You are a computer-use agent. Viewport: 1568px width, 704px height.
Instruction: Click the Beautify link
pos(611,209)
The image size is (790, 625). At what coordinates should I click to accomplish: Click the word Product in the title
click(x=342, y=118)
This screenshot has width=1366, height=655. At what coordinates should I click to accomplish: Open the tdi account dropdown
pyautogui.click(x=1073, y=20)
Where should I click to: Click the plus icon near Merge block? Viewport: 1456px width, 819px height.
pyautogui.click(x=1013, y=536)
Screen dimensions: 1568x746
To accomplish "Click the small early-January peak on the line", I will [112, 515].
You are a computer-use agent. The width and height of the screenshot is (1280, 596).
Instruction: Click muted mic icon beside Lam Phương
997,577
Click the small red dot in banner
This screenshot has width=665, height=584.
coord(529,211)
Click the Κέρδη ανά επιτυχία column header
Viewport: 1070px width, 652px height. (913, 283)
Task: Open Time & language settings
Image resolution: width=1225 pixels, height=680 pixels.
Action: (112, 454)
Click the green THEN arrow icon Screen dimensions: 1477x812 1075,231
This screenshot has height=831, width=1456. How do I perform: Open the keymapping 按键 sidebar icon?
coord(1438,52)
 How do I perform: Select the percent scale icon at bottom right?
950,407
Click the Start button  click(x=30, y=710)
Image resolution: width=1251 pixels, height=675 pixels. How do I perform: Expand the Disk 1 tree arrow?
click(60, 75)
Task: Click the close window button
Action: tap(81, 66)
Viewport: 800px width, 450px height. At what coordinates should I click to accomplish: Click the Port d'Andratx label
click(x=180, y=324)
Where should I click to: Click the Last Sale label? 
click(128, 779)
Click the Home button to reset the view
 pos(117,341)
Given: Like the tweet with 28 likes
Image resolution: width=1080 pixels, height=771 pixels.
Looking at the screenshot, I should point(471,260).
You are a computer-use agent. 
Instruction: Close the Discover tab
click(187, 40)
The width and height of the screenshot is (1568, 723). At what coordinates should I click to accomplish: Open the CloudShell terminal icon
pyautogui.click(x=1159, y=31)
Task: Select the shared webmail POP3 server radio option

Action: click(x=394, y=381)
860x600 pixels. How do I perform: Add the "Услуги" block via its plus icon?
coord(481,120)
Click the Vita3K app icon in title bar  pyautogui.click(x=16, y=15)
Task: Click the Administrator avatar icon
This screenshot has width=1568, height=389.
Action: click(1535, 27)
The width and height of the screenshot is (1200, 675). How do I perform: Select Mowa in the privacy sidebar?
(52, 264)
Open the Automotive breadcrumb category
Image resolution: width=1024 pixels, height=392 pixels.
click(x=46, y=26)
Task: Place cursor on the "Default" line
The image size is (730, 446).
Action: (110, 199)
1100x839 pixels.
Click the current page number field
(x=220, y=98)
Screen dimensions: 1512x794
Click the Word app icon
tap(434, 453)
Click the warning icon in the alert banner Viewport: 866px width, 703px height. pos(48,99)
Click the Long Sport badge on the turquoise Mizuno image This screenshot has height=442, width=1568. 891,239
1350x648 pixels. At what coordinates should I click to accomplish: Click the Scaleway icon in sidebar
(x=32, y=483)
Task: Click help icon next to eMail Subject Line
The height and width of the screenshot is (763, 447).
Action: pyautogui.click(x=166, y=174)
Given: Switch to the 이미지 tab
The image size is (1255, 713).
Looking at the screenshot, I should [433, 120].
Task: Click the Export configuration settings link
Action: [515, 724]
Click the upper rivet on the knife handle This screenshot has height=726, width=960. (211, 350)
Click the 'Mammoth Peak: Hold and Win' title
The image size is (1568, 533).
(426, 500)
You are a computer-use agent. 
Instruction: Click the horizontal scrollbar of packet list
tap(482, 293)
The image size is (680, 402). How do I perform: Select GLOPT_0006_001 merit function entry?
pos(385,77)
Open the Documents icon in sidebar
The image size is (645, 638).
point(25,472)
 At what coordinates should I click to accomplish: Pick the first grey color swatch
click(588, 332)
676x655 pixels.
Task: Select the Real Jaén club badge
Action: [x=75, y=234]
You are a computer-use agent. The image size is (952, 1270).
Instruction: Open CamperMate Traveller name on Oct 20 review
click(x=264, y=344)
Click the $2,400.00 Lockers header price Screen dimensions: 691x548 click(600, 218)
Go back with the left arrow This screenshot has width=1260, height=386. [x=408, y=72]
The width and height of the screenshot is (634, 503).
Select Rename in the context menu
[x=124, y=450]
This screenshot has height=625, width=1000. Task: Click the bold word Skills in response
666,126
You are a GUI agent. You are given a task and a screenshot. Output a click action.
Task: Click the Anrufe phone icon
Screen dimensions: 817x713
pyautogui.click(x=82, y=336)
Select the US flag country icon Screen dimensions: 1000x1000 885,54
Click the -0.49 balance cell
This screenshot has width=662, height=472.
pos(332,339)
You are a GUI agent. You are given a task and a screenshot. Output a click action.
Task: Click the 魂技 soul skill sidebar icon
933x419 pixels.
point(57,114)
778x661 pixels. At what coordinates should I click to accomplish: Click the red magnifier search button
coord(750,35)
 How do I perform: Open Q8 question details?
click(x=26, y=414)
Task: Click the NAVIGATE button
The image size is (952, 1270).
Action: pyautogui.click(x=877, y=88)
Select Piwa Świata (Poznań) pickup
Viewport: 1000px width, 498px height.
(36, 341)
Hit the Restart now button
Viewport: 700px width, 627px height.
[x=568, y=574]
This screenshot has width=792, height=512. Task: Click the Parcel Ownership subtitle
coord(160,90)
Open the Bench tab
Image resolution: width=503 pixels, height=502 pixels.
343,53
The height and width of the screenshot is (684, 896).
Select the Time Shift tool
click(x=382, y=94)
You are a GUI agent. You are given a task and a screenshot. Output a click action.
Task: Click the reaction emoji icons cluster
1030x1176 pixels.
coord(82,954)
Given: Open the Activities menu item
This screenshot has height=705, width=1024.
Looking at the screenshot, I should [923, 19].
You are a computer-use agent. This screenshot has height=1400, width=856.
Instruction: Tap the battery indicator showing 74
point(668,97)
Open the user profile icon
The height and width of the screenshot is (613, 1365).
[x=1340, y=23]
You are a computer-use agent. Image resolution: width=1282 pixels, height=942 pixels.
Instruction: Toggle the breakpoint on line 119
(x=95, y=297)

#### Task goal
Find and copy each line above that includes the string "with".

#### Task output
Given: Like the tweet with 28 likes
Go back with the left arrow This screenshot has width=1260, height=386. [x=408, y=72]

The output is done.